### RECORDS TO PROCESS

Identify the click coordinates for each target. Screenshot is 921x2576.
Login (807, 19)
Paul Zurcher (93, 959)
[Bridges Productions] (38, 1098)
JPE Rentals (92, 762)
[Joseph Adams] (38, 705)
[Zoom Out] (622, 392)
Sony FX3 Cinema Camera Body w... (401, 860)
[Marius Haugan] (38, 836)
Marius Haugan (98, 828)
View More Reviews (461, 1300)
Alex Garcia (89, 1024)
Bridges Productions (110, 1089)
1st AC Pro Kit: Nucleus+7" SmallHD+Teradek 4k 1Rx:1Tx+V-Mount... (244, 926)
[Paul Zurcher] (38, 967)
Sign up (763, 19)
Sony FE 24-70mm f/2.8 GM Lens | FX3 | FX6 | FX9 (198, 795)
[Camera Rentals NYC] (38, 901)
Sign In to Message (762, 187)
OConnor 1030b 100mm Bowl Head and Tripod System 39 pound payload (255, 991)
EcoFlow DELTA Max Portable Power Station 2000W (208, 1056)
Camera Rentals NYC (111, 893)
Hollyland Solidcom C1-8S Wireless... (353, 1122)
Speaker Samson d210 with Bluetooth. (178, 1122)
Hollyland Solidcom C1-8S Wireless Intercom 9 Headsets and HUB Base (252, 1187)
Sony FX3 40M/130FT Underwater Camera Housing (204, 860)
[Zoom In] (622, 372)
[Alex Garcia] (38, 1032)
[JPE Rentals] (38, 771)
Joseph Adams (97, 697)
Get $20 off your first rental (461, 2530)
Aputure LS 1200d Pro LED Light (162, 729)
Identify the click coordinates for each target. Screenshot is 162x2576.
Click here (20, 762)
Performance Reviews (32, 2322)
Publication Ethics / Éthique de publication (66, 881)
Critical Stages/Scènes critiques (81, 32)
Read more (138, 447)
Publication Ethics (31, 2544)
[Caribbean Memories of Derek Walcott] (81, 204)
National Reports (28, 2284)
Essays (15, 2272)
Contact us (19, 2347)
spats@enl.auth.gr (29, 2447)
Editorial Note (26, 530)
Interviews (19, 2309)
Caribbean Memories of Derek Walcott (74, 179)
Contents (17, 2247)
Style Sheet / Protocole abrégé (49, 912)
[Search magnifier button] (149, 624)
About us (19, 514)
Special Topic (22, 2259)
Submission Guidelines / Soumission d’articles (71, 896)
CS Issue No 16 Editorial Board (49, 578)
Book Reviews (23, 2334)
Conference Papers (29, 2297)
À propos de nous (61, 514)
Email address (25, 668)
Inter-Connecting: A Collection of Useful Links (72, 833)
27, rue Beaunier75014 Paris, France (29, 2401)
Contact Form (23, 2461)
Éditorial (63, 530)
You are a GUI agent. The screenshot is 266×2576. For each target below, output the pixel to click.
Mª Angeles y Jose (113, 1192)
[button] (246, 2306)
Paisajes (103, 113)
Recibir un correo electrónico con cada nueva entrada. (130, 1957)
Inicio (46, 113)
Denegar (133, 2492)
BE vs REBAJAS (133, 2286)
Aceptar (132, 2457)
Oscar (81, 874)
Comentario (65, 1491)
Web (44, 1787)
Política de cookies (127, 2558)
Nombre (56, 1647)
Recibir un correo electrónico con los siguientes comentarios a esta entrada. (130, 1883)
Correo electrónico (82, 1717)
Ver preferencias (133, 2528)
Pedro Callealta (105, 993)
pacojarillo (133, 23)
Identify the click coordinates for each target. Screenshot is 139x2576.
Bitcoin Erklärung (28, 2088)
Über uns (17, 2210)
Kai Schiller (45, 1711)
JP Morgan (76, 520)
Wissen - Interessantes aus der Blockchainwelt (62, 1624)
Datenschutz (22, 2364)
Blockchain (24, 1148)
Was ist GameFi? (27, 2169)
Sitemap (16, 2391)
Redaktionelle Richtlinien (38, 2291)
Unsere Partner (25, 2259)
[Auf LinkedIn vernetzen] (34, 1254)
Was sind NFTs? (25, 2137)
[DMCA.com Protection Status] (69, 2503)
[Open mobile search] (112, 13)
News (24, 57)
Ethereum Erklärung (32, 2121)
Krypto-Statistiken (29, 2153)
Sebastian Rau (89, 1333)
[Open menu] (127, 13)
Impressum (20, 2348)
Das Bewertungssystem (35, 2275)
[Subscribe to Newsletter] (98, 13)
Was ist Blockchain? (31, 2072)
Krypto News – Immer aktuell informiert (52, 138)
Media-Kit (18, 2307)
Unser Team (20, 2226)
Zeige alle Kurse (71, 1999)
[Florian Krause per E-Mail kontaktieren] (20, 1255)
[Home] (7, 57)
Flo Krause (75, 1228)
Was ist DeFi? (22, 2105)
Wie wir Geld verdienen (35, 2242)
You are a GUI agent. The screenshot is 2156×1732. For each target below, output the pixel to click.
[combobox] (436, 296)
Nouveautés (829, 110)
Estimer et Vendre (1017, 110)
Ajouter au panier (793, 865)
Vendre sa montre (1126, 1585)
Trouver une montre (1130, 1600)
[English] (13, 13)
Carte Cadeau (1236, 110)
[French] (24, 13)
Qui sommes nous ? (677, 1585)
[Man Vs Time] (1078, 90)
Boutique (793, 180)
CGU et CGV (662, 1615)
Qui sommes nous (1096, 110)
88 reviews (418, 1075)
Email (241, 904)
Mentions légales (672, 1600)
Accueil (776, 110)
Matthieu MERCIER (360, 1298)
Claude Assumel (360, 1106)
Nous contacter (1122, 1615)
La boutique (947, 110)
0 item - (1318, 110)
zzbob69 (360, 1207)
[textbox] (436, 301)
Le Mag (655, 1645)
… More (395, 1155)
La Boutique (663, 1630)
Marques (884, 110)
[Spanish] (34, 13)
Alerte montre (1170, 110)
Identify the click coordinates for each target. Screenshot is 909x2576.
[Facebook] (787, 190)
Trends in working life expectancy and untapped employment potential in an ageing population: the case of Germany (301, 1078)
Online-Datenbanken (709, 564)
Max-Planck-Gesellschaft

### WHAT IS REQUIRED
The output should be exactly the lines above from the line containing "Datenschutz (22, 2364)" to the line containing "Das Bewertungssystem (35, 2275)", inclusive, with no other lines.

### ANSWER FOR THIS EXERCISE
Datenschutz (22, 2364)
Blockchain (24, 1148)
Was ist GameFi? (27, 2169)
Sitemap (16, 2391)
Redaktionelle Richtlinien (38, 2291)
Unsere Partner (25, 2259)
[Auf LinkedIn vernetzen] (34, 1254)
Was sind NFTs? (25, 2137)
[DMCA.com Protection Status] (69, 2503)
[Open mobile search] (112, 13)
News (24, 57)
Ethereum Erklärung (32, 2121)
Krypto-Statistiken (29, 2153)
Sebastian Rau (89, 1333)
[Open menu] (127, 13)
Impressum (20, 2348)
Das Bewertungssystem (35, 2275)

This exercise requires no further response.